The fact that the City refused offers by a church and even the Eagles Club to buy the monument and move it to private property shows the City was "intent on furthering the monument's message," Crabb wrote.

The judge noted:

"Neutrality means more than just changing the name on a deed . . . Under defendant's view of the law, [Alabama] Chief Justice Moore [who just lost a similar case before the 11th Circuit Court of Appeals] would be permitted to display the Ten Commandments in his courtroom so long as he could convince the state to sell a tiny portion of the courthouse to a private party and erect a disclaiming sign."

". . . it is respect for religion, not hostility toward it, that is the animating principle behind the establishment clause. The First Amendment guarantees persons of all faiths that the government will treat them with equal concern and respect.

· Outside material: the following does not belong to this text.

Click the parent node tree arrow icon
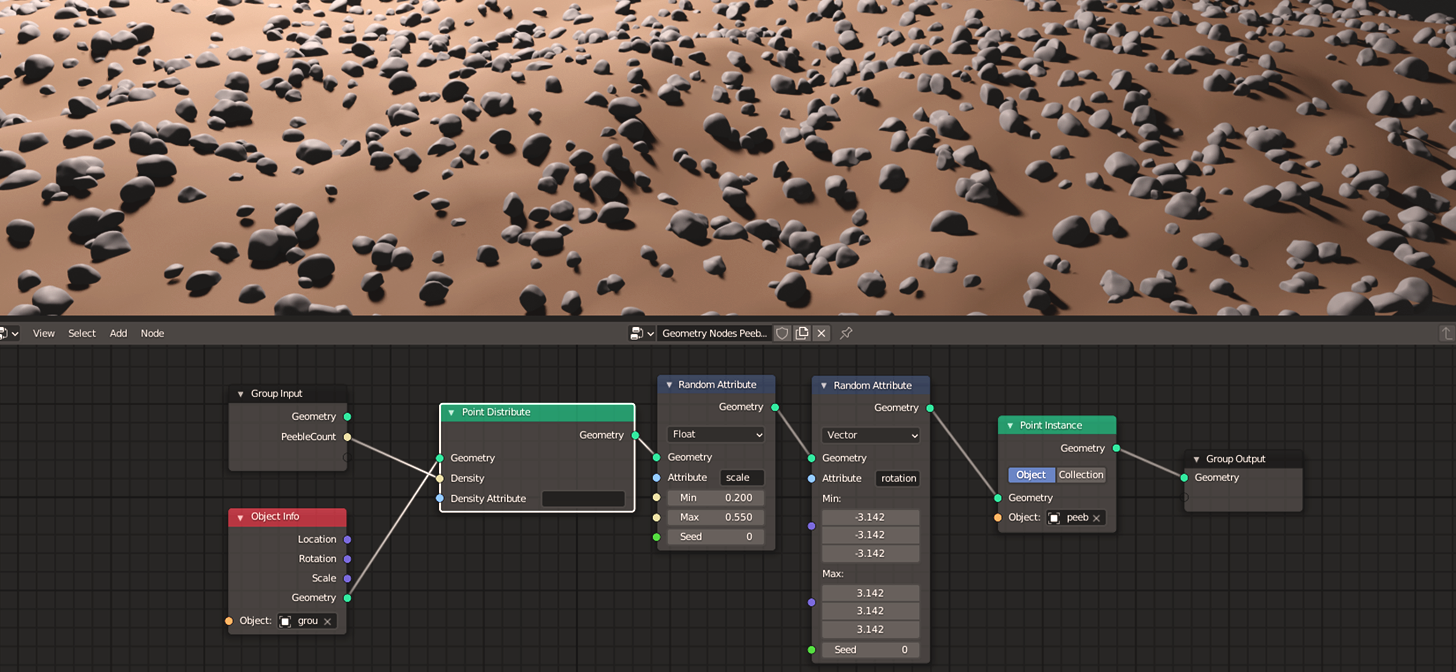The width and height of the screenshot is (1456, 672). [x=1446, y=333]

Individuals must feel free to choose their own paths in their search for ultimate meaning. By prohibiting the government from favoring those who believe over those who do not, the establishment clause helps protect the rights of Christians, Jews, Buddhists, agnostics, Muslims and atheists."

Last year a magistrate refused the Foundation's request to protect the confidentiality of the lawsuit's initial two plaintiffs, a married couple. When her husband died unexpectedly, remaining plaintiff Sue Mercier agreed to be named publicly as a plaintiff, but asked that the Foundation find additional plaintiffs so she would not be alone in the community. In the lawsuit's most dramatic moment, an outpouring of sympathetic offers came into the Foundation office. Foundation member Hank Zumach, who signed up as a plaintiff, spearheaded a campaign to find additional supporters.

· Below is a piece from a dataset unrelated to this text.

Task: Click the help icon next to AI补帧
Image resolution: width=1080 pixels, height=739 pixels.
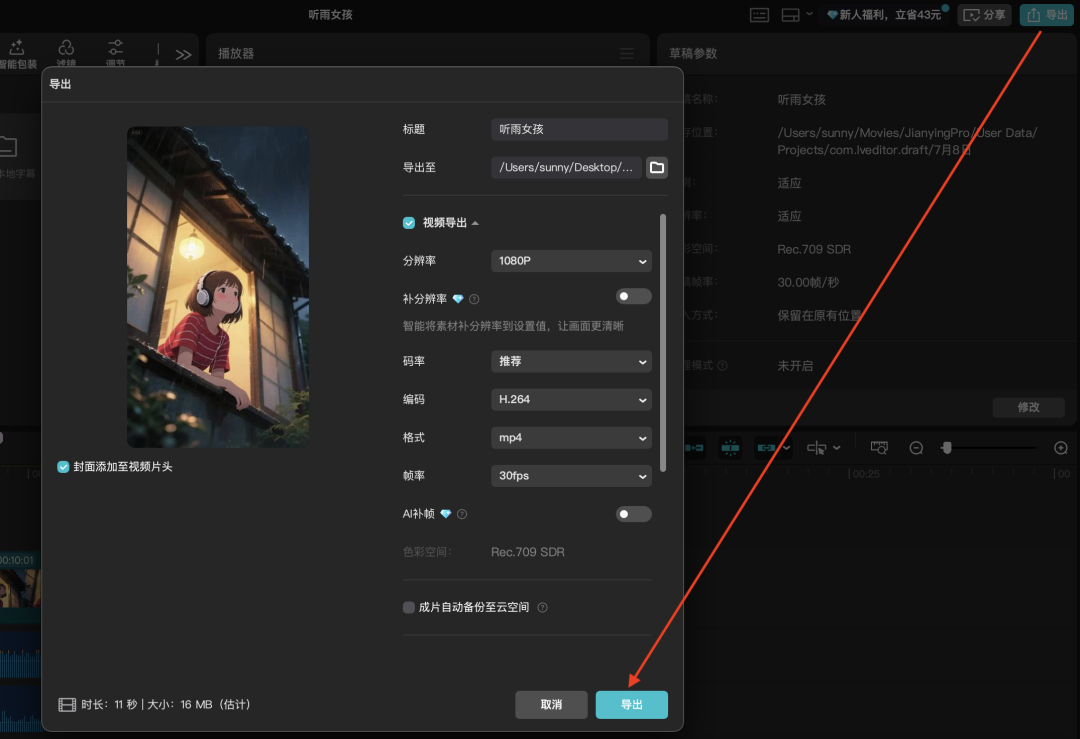Action: pos(462,514)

Among the many area plaintiffs is attorney Maureen Freedland, a Foundation member whose parents survived the Holocaust. Freedland attested that she missed attending a peace rally in Cameron Park because of the monument, has received flak for being part of the lawsuit, and alters her routes to avoid the area. Plaintiff Myrna Peacock, who began speaking out against the monument in the 1980s, has been called a "pinky" and a "commie" for supporting the separation of church and state.

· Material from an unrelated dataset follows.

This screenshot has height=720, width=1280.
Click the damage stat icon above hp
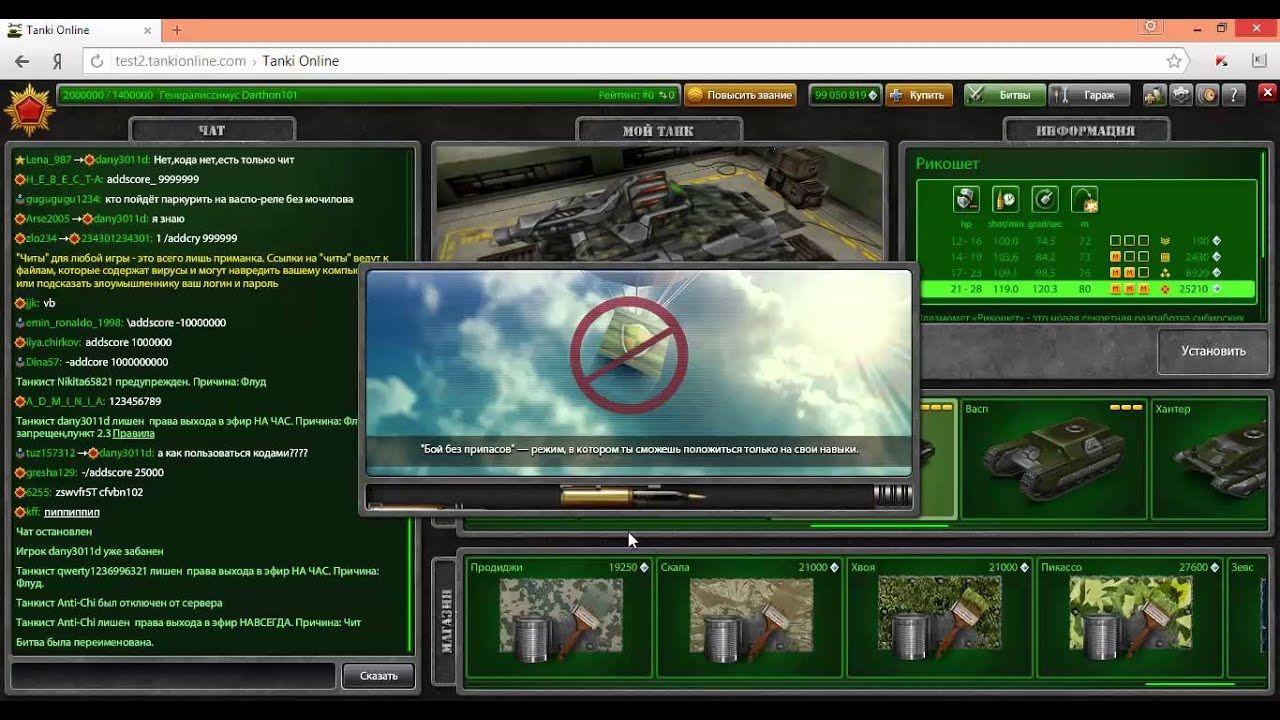966,199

"We thank our 22 La Crosse plaintiffs for standing up to support the First Amendment," said Foundation president Anne Gaylor.

Gaylor noted that the Foundation's principal plaintiff in its original 1985 lawsuit, Phyllis Grams, who took a great deal of harassment and is now deceased, would have been delighted with Crabb's decision:

"It's been a long legal battle, but persistence has paid off. The courts seem to be shifting. We now have recent decisions out of four federal appellate circuits opposing such Ten Commandments entanglements, with only one appeals court recently going in the opposite direction."

Sue Mercier, et.al., and Freedom From Religion Foundation, Inc. v. City of La Crosse, Case No. 02-C-0376-C, was issued in the U.S. District Court for the Western District of Wisconsin.